On 18 April 2016, the Department wrote to the applicant inviting her to submit documentation for the processing of the permanent Subclass 810 visa.[2]
[2] DF, ff.335,146.
On or about 9 May 2016 the applicant submitted various documents to the Department including a ‘Partner visa application – information for permanent stage processing’ form signed by the applicant and dated 23 April 2016 (hereafter the Permanent Processing Form), a ‘Statutory Declaration – Partner Visa (Applicant)’ made by the applicant on 29 April 2016, and a ‘Statutory Declaration – Partner Visa (Sponsor)’ made by the sponsoring partner on 23 Apr 2016.
a.In the Permanent Processing Form, the applicant stated that her residential address was an address in Punchbowl (in New South Wales).
b.In the statutory declaration the applicant made on 29 April 2016, she gave the same Punchbowl address as her address and stated that her relationship with the sponsoring partner was genuine and continuing, she and the sponsoring partner were living together, their relationship had begun in 2013 and they had been living together for 3 years.
c.In the statutory declaration the sponsoring partner made on 23 April 2016, he also gave the same Punchbowl address as his address and stated that his relationship with the applicant was genuine and continuing, he and the applicant were living together, their relationship had begun in 2013 and they had been living together for 3 years.

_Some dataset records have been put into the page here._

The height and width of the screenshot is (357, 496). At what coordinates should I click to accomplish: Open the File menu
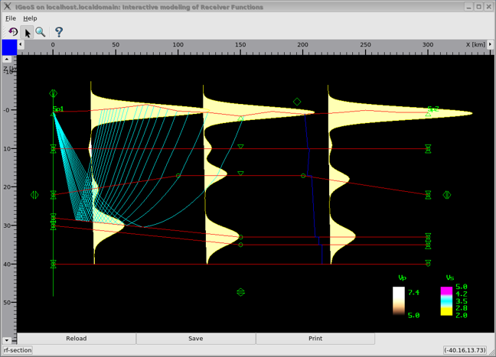click(x=11, y=18)
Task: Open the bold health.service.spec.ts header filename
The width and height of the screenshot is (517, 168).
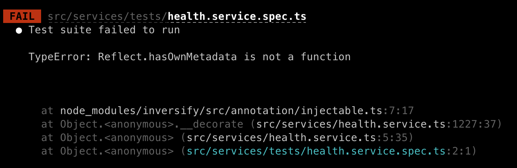Action: (x=237, y=17)
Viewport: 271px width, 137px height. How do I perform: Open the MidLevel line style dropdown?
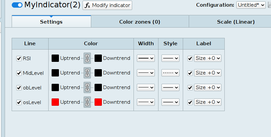(x=170, y=73)
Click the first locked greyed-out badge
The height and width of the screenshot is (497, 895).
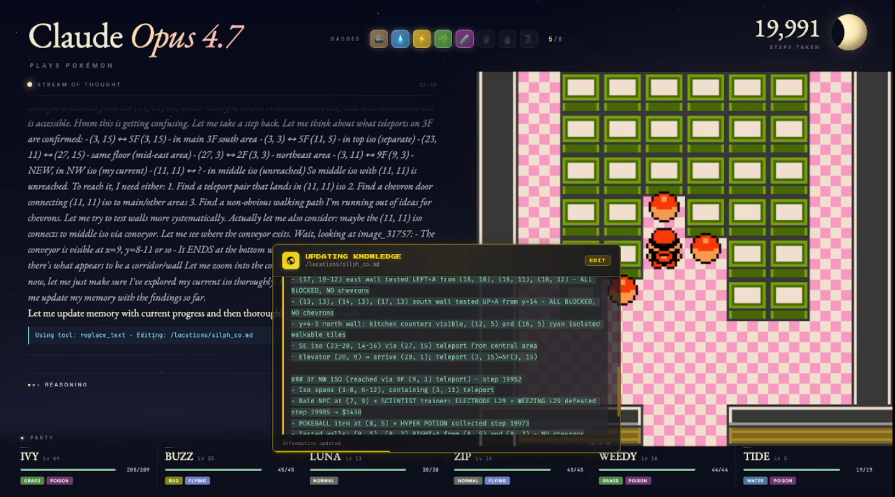coord(486,39)
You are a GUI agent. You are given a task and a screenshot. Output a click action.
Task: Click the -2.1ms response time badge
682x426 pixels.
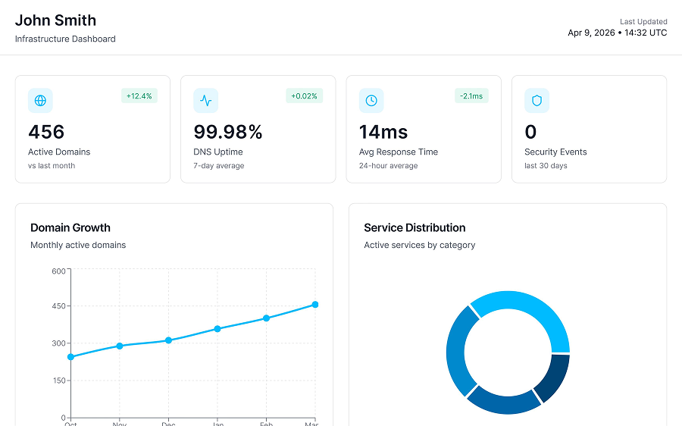pos(471,96)
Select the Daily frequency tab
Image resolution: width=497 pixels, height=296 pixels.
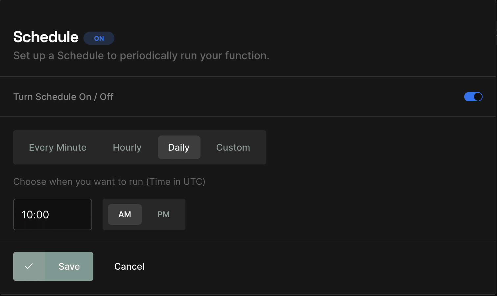coord(179,147)
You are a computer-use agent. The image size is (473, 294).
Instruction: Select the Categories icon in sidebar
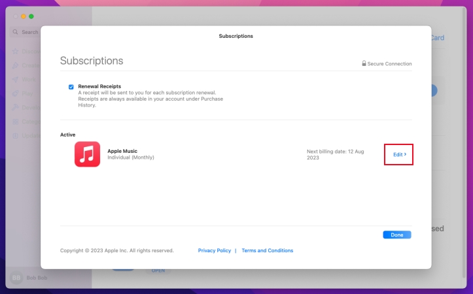[15, 122]
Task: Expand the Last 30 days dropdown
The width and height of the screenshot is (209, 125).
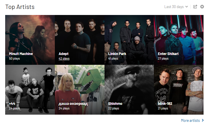Action: [x=176, y=7]
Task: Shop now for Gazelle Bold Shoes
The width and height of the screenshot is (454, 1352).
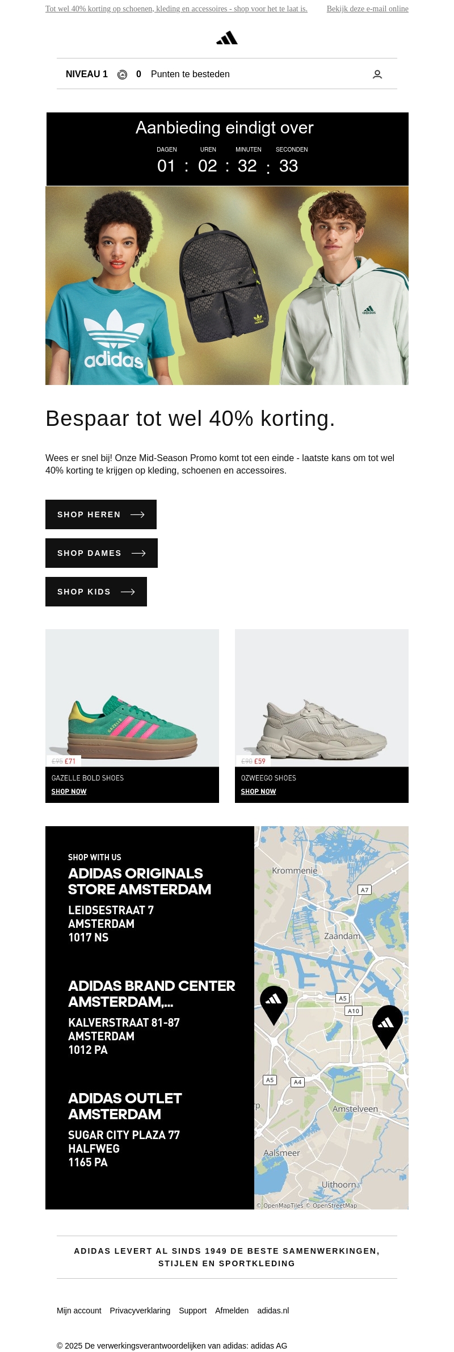Action: [69, 792]
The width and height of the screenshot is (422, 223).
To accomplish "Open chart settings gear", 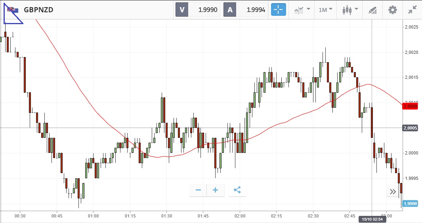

However, on 29 April 2016 the sponsoring partner told the Department that he and the applicant had not been together for the last 7 months,[3] and on 14 May 2016 he sent an email to the Department withdrawing his sponsorship of the applicant. He stated in the email that the applicant had moved out of his residence at the Punchbowl address on 4 October 2015 and the parties had been separated since then.
[3] DF, f.147.
On 26 May 2016, the Department wrote to the applicant stating that it had information that her relationship had ceased and inviting her to explain her current circumstances and the reason for the breakdown of the relationship. In response, the applicant submitted a statutory declaration made by the sponsoring partner on 21 June 2016[4] in which he stated that he had sent the email on 14 May 2016 in anger. He said the applicant had left him about 7 months ago because he had ill-treated her, he regretted his past actions, the parties were making good progress towards reconciling, and he and the applicant would reside together.
[4] DF, ff.198-198.
Then on 24 and 25 January 2018, the sponsoring partner again informed the Department that the applicant had left him on 4 October 2015 and that he no longer wished to be her sponsor.
On 1 February 2018 the Department wrote to the applicant stating that it had information that her relationship had ceased and inviting her to explain her current circumstances and the reason for the breakdown of the relationship. The applicant subsequently appointed a representative (the same representative she appointed in relation to the review), who informed the Department on 26 February 2018 that the applicant had been subjected to family violence by the sponsoring partner. On 9 March 2018, the representative submitted documents to the Department on behalf of the applicant which included a Form 1410 ‘Statutory declaration for family violence claim’ made by the applicant on 5 March 2018 (Form 1410 Statutory Declaration) as well as other evidence in support of her claim to have been subjected to family violence by the sponsoring partner during their relationship. The applicant claimed that the family violence included verbal abuse, controlling behaviour and rape.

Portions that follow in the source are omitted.